Rather than also explicitly registering this kind of service in the A8 Registry, an adapter plugin can be configured to watch the Kubernetes registry and automatically mirror the endpoints in Amalgam8:
In this case, service B is an ordinary Kubernetes service defined in serviceB.yaml. There is nothing that needs to be added or changed to integrate it with an Amalgam8 system. Instances, as they come and go, will be maintained in the Kubernetes registry by the kubernetes runtime, and then automatcally mirrored in the A8 registry by the adapter.
The Amalgam8 registry is very flexible in this regard. Similar adapter plugins can be added to support other runtime environments that already manage service registrations. For example, a Docker environment with Weave Flux allows services to be defined using the fluxctl command, endpoints of which are then automatically tracked and reflected in its Etcd registry.
Integration with Amalgam8 could be done using exactly the same adapter pattern as in Kubernetes, only in this case adapting the WeaveFlux service information in Etcd, something like this:
The main point is that the A8 registry is designed to be open to these kinds of extensions, so that integrating a service into Amalgam8 can be as easy as possible in each particular case.
All calls to Amalgam8 microservices are via an A8 Proxy, allowing the A8 controller to manage traffic to and beteen all the services in the system. Most A8 Proxies are sidecars of other microsystems, but there are situations where they are not. For example, a centralized group of proxies may be appropriate in some applications or for a gateway into the application as a whole.
The A8 Proxy implementation uses Nginx with the OpenResty/Lua extension as the Proxy engine as shown in the following diagram:
The Route Management component of the tenant sidecar process works by communicating with the A8 Controller, in the control plane, to manage the configuration information controlling the Nginx servers.
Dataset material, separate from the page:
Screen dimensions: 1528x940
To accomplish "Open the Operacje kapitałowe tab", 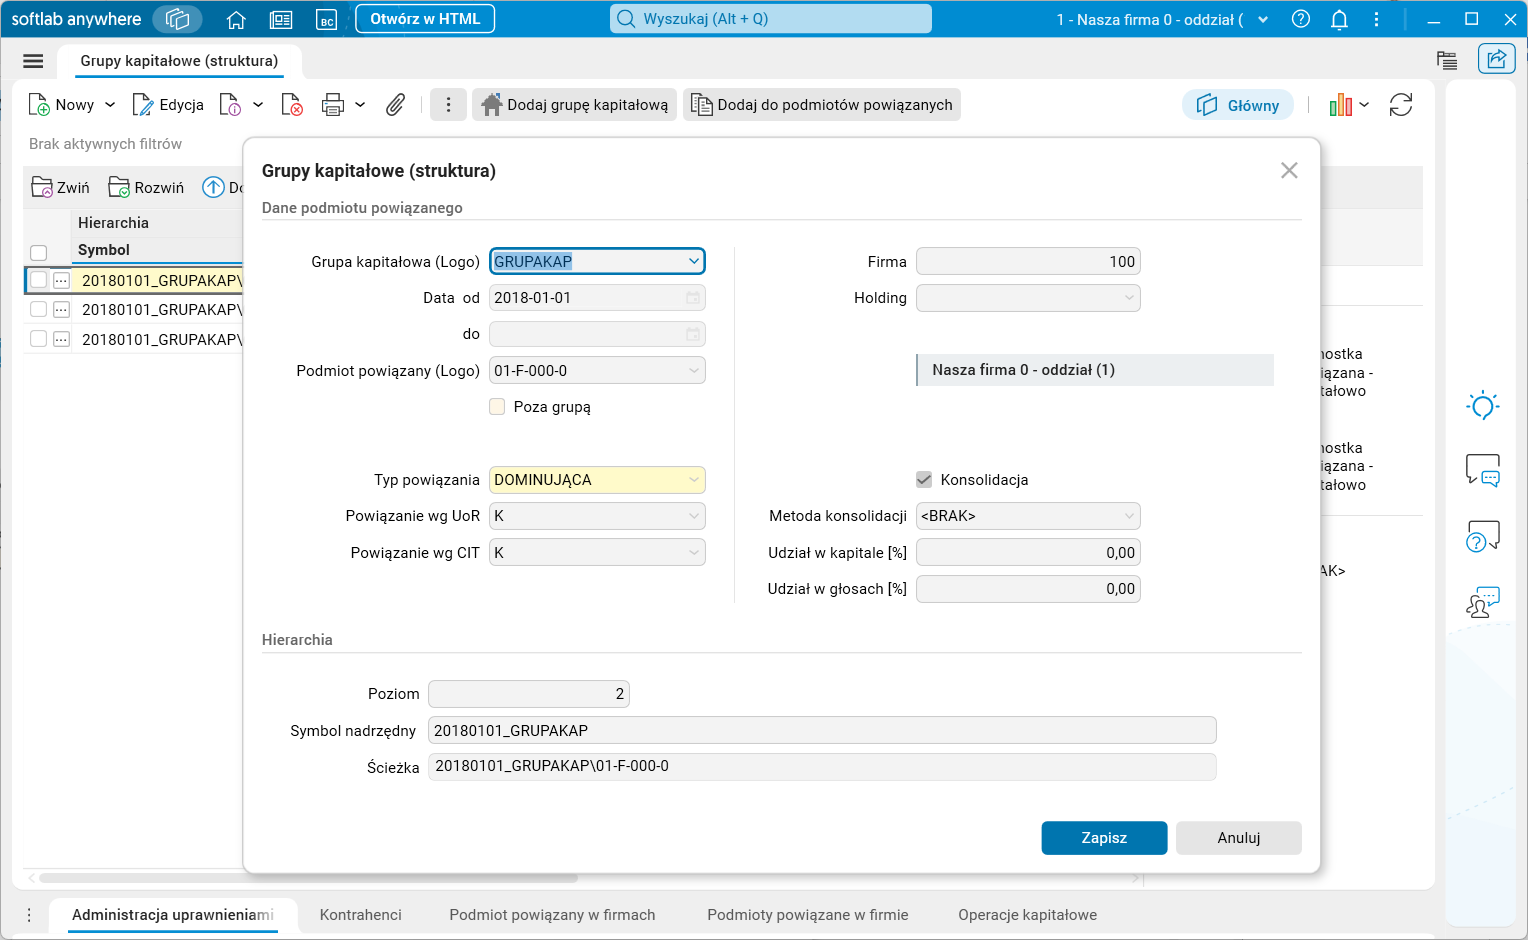I will (x=1027, y=915).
Incoming requests will then be passed to the appropriate Lua functions, which will route the request to an approriate service, or version of a service, and then load balance to an approriate instance.
A point worth highlighting is that although Amalgam8 includes convenient A8 Proxy container images with built-in implmentations of some of the most common proxy control features, the design is open and intended to allow applications to extend the behavior by introducing their own custom routing rules and control logic. Specific rules provided to the A8 Controller can be considered opaque and will essentially be passed though to the A8 Proxy's that are intended to act on them. So, by simply extending the sidecar implementation to include matching Lua implementation code, custom rules can be specified and the system will behave as expected.
The ability to inject into and affect the calls to or between microservices provided by A8 proxies, enables another very powerful feature of Amalgam8. Isolated end-to-end testing can be run on live systems without involving the microservices themselves. Amalgam8 allows you to inject random delays or failures into the call path between microservices and then analyze the behavior provided by log messages from the A8 proxies.
Using the integrated Gremlin SDK, Amalgam8 users can also perform systematic resilience testing with reproducible failure scenarios and assertions to test and debug complex microservice-based applications end to end.